START RECORDS TO PROCESS
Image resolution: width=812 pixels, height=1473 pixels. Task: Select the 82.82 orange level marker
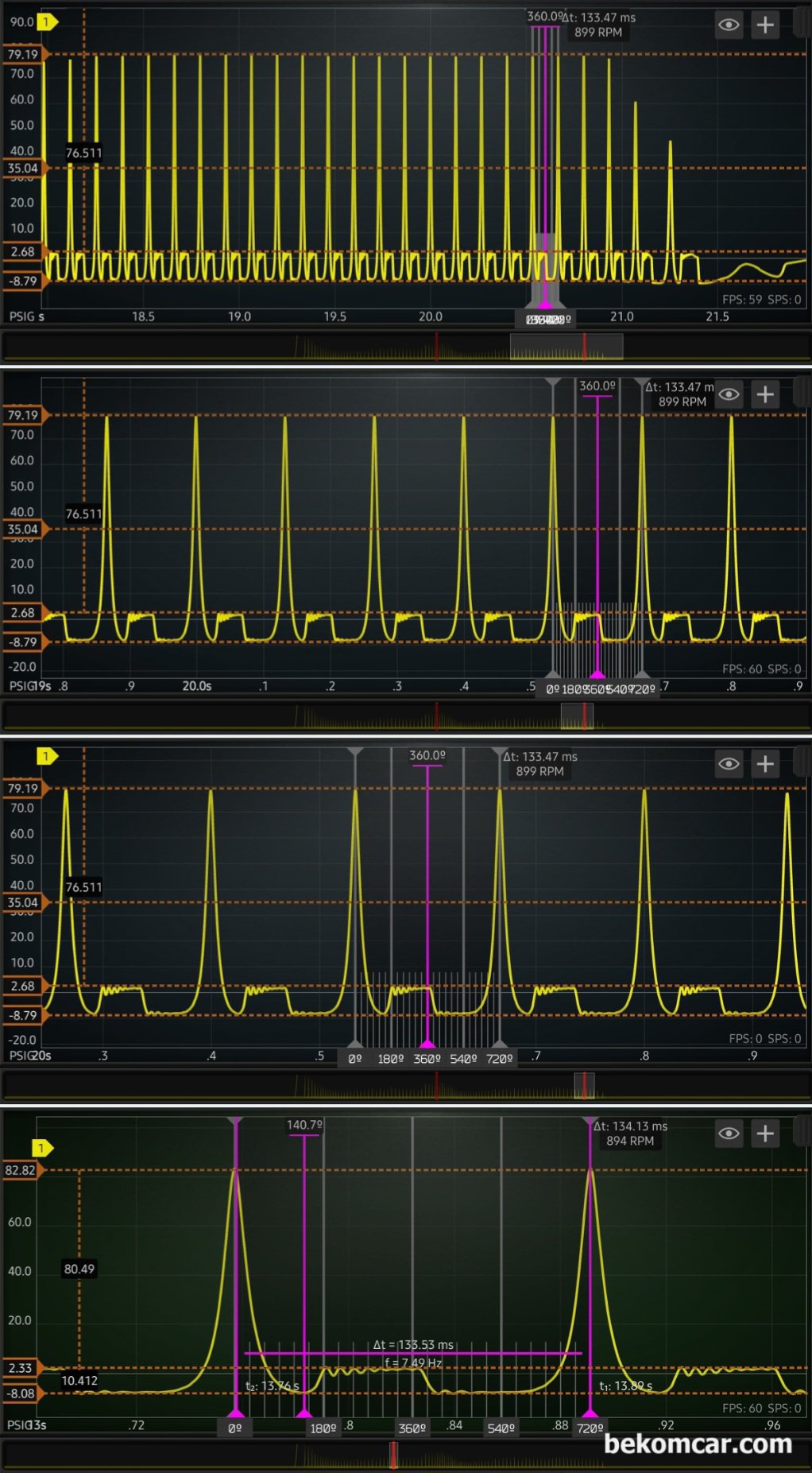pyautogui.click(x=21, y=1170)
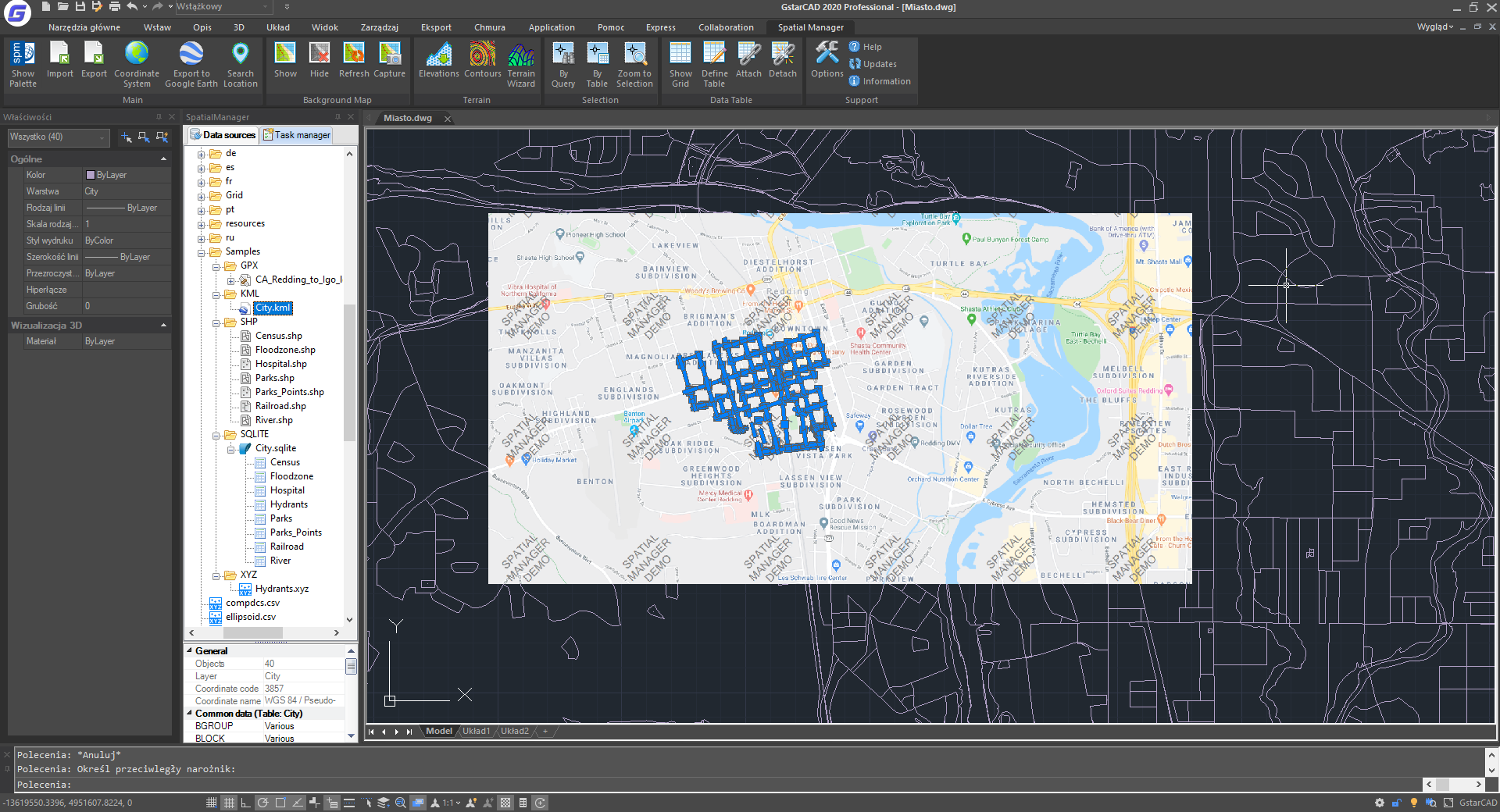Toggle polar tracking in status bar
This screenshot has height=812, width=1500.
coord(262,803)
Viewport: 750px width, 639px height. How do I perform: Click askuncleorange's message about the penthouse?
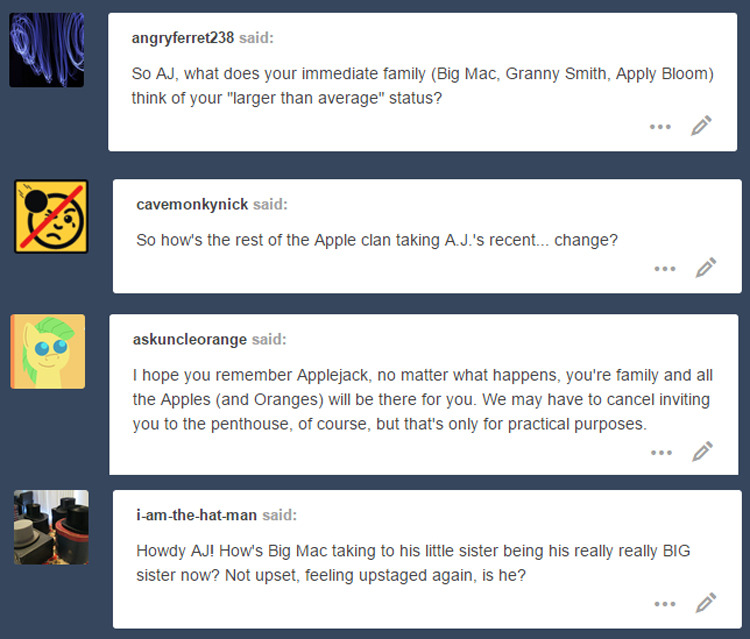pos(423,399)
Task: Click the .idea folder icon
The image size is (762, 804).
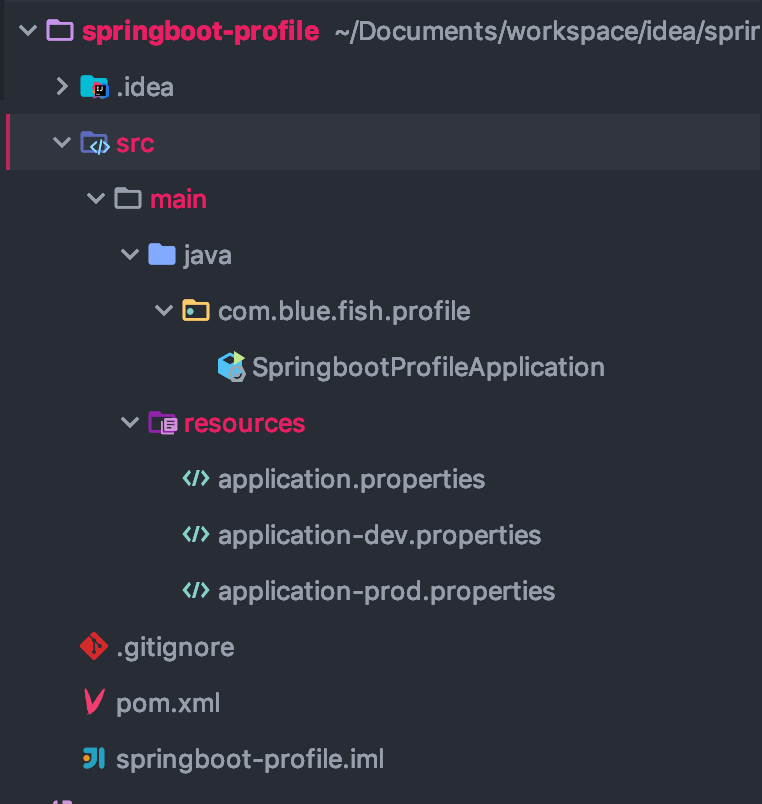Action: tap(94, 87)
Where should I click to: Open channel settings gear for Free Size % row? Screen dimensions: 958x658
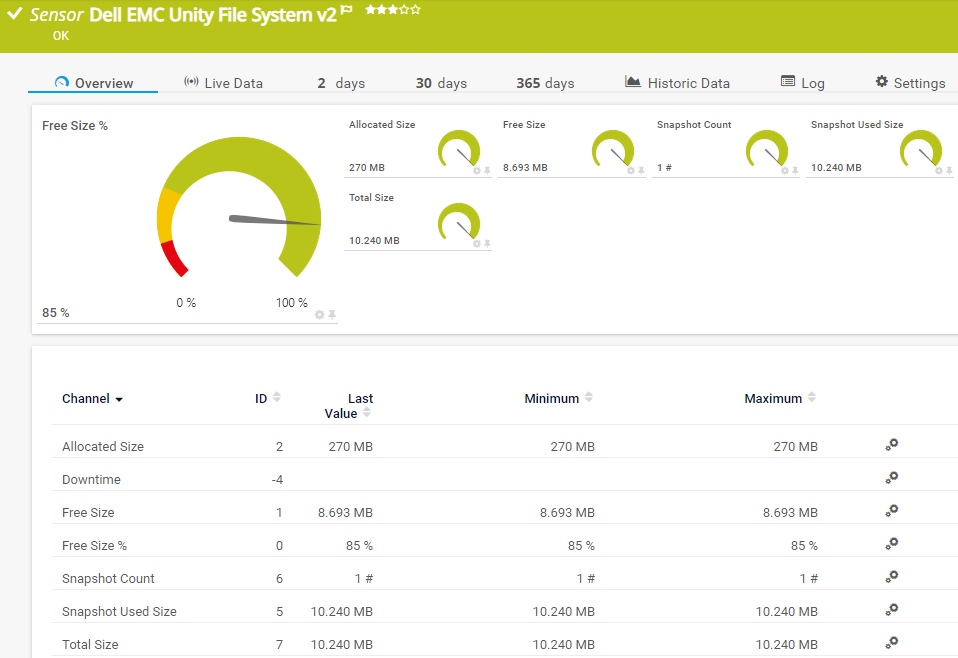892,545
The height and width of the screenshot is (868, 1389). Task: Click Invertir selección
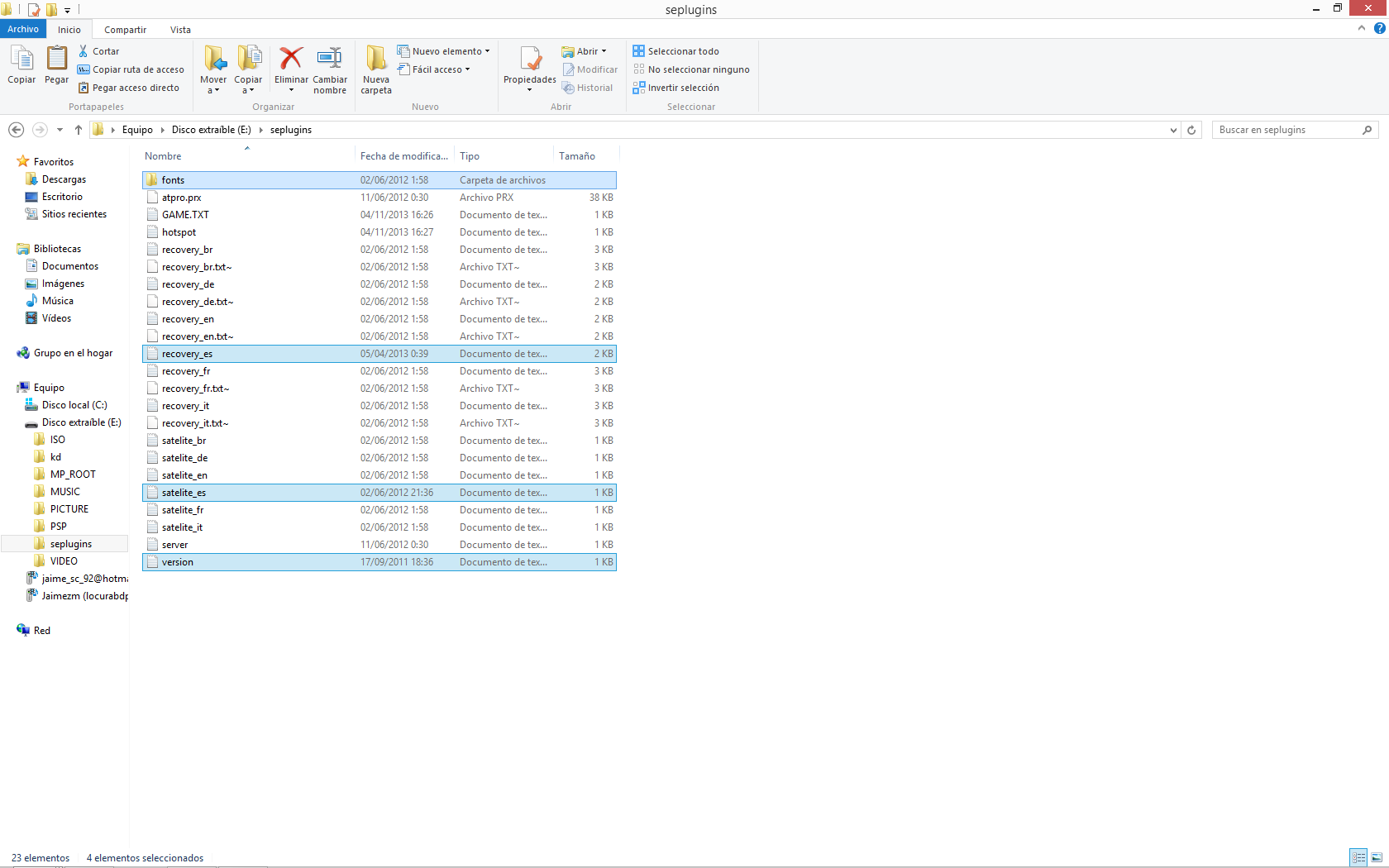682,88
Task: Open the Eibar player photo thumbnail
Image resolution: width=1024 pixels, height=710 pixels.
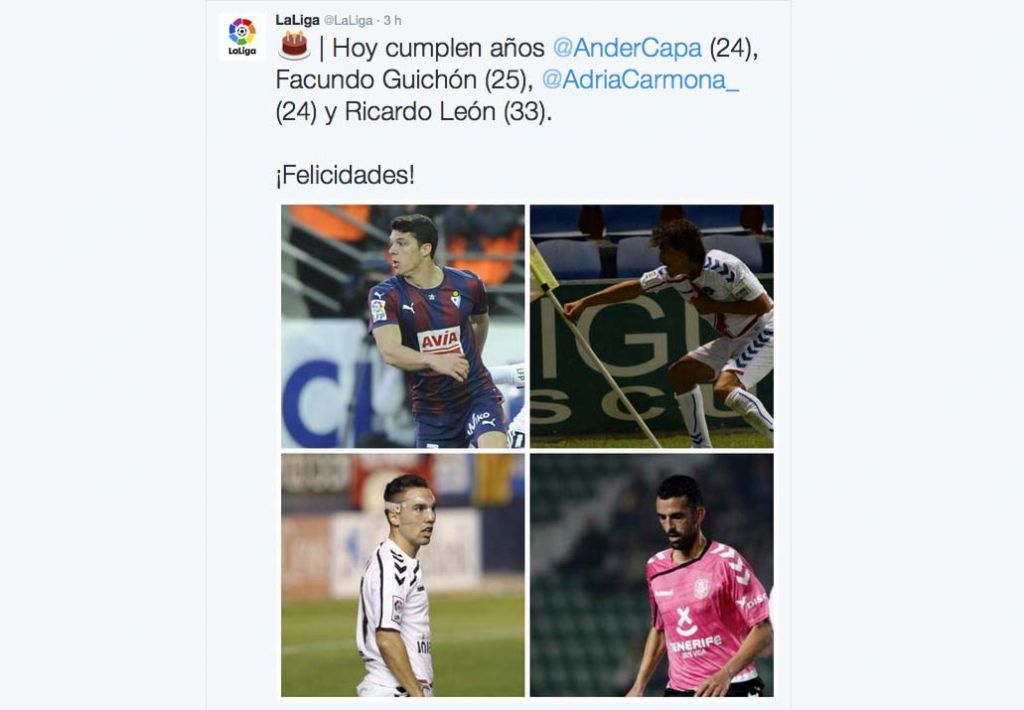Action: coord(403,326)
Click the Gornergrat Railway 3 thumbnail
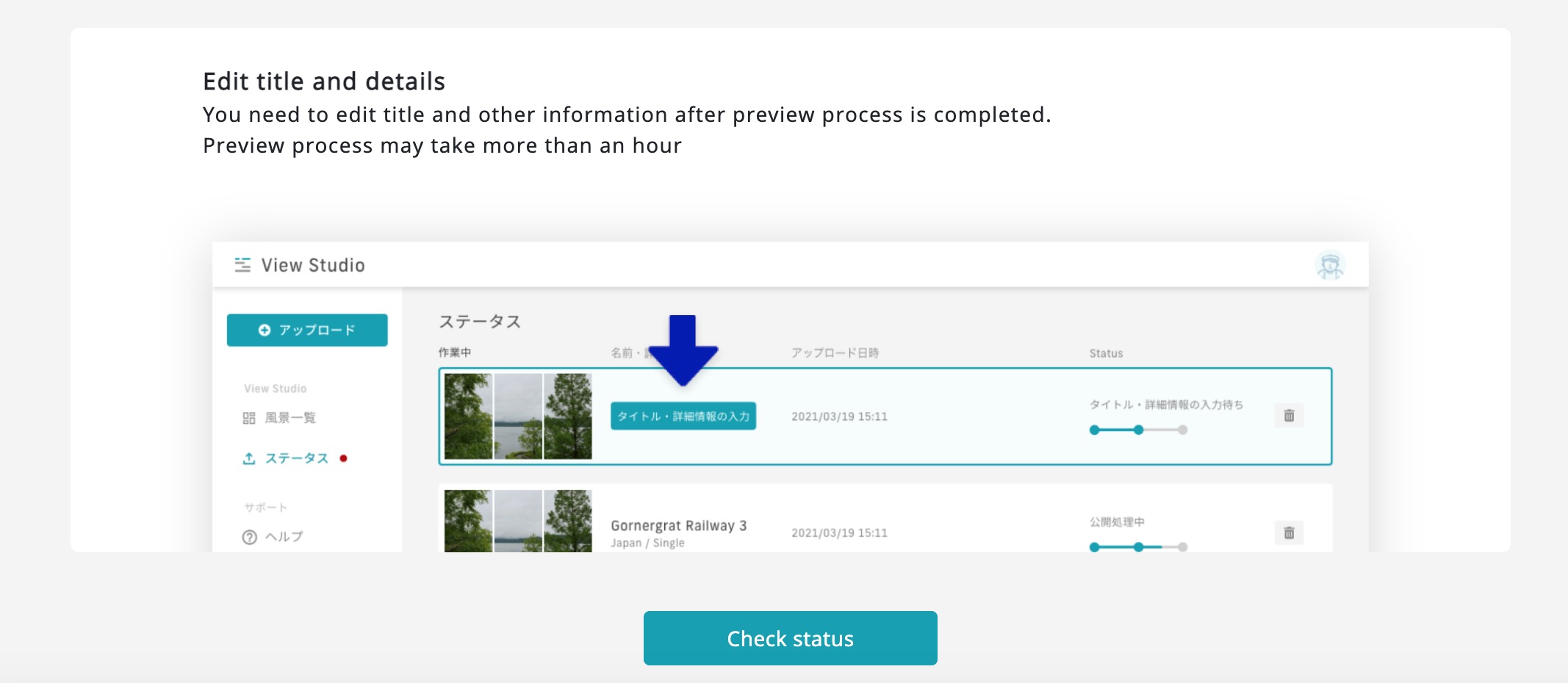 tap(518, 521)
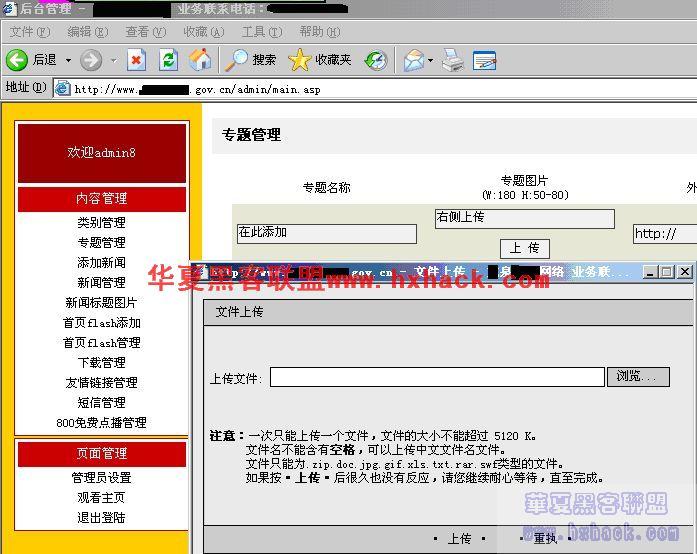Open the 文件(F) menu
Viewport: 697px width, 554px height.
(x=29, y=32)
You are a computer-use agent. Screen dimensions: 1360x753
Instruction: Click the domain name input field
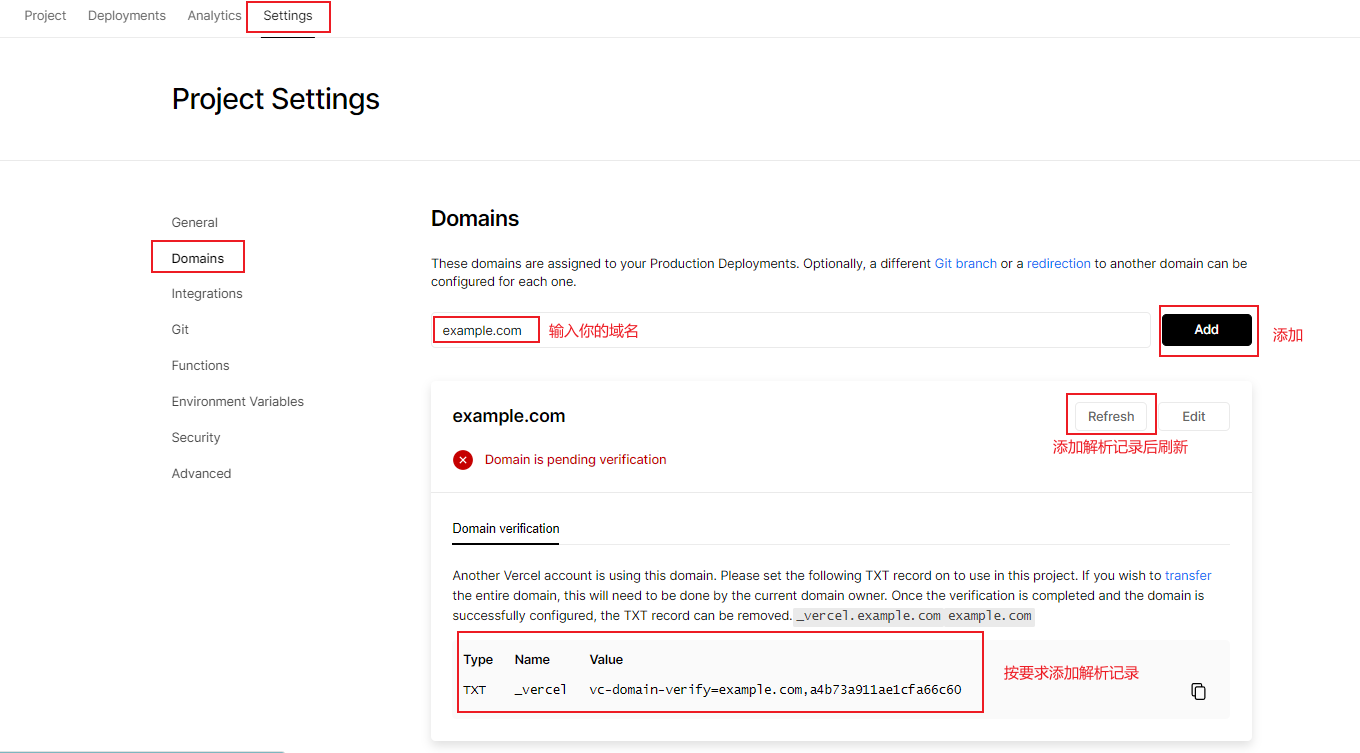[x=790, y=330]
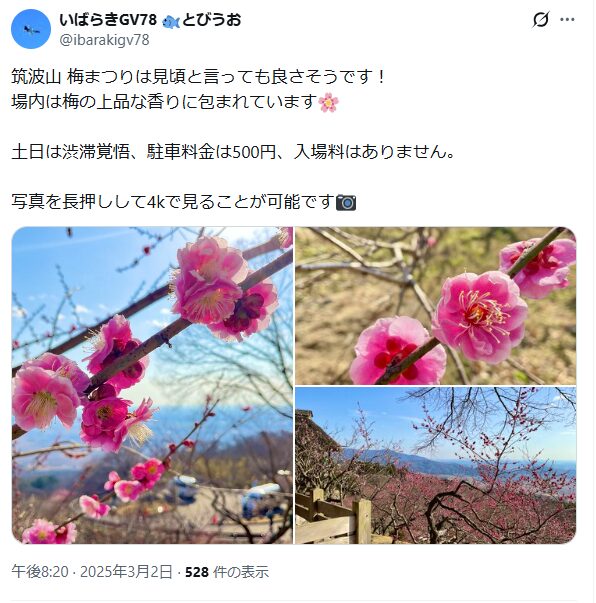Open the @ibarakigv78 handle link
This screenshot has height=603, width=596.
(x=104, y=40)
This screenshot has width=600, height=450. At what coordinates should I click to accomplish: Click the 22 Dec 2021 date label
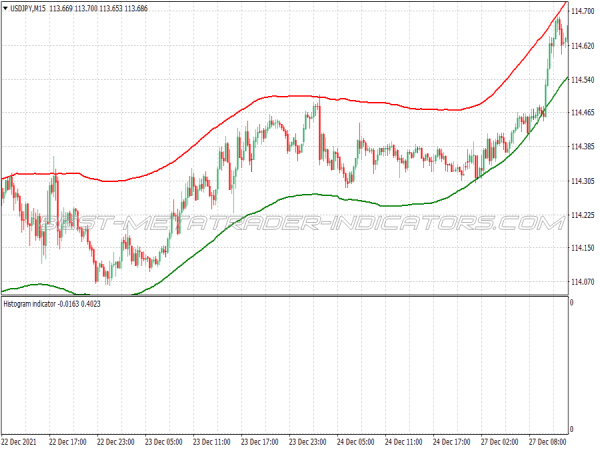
END RECORDS TO PROCESS
* PROBLEM REQUIREMENTS *
Copy out exactly, with no pictures, the lines of the data from the first one through the line bearing "Task: Click the .idea folder icon".

* SOLUTION *
Image resolution: width=812 pixels, height=1473 pixels. Task: Select the 82.82 orange level marker
pyautogui.click(x=21, y=1170)
Toggle polar tracking in status bar
This screenshot has height=812, width=1500.
coord(262,803)
Viewport: 750px width, 639px height. How do I perform: Click askuncleorange's message about the penthouse?
pos(423,399)
Task: Click the .idea folder icon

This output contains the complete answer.